27 April 2016
by Fleur Anderson
Election 2016: Refugee headache after PNG court decision
Australia has been dealt an election-eve headache over its asylum-seeker policy after the PNG's Supreme Court declared the 15-year-old Manus Island detention centre illegal, also casting doubt over the government's $1.2 billion contract to centre operator Broadspectrum, formerly Transfield Services.
The Manus Island detention centre has been used by Coalition and Labor governments as an offshore processing system since the Howard government established it in partnership with the PNG government in 2001.
However, Prime Minister Malcolm Turnbull, who cites his predecessor Tony Abbott's success in "stopping the boats", and Labor Leader Bill Shorten – whose party resurrected offshore processing at Manus and Nauru in 2013 – may have to rethink their parties' refugee polices following the PNG court decision.
The five-man bench of the court found the Manus Island centre – housing 850 men, half of them refugees – breached the PNG constitution's "right to personal liberty".
Immigration Minister Peter Dutton said the detainees would not return to Australia and the Coalition's border protection policy had not changed.

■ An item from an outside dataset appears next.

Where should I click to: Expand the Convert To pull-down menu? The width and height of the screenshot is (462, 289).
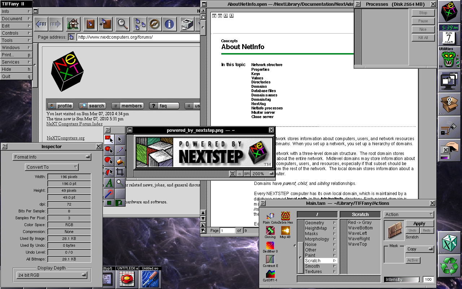52,167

The PNG Supreme Court's decision comes at a difficult time for Broadspectrum, the company that manages the detention centres on Manus Island and Nauru under a 20-month contract announced in February last year.
Hostile takeover bid
Broadspectrum has been fighting off a hostile takeover bid from Spanish infrastructure group Ferrovial, and has told investors that it is better off alone than accepting Ferrovial's $1.50-per-share offer, which closes on Monday.

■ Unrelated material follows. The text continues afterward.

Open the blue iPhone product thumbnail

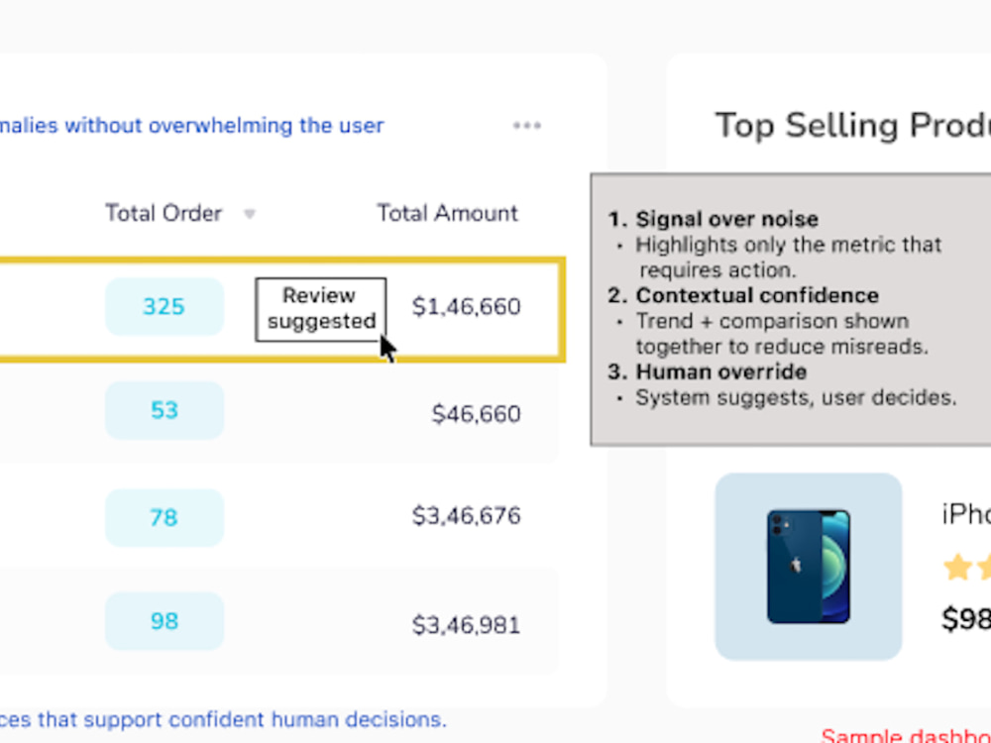809,567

Most Broadspectrum investors have stuck by the board's recommendation to reject the takeover bid, with only 16 per cent of shares tendered into the offer to date.
But investors may be more inclined to accept the offer over the next few days if they believe Broadspectrum's earnings from the detention centres are now more uncertain. There's speculation the government and Broadspectrum will have to work on a new model for the detention centre, including the "open centre" model used on Nauru where detainees are able to move freely in and out, but unable to leave the island.

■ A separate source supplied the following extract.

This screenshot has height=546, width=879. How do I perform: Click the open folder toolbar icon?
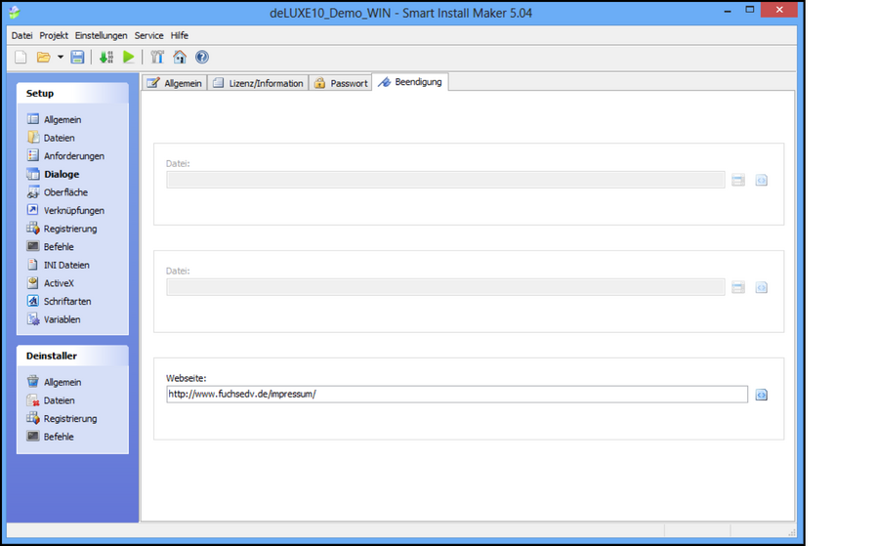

A spokesperson for the Broadspectrum said: "We note the ruling of the PNG Supreme Court and we're waiting on further instruction from our client, the Department of Immigration and Border Protection. We will update the market on any impact on our company."
Labor immigration spokesman Richard Marles said the PNG decision was a "significant concern" to Labor and Mr Dutton should fly immediately to Port Moresby to hold talks with the PNG government to consider alternatives.
PNG Prime Minister Peter O'Neill has previously said the Australian-run centres had harmed his country's reputation.
"Labor is seeking an assurance from the government that it has a contingency plan to deal with this today's ruling," Mr Marles said.
"This decision, and our government's response will be monitored by people-smuggling networks."
Mr Marles blamed the Coalition for the current constitutional problem because the facility was never meant to be a "punitive place of indefinite detention".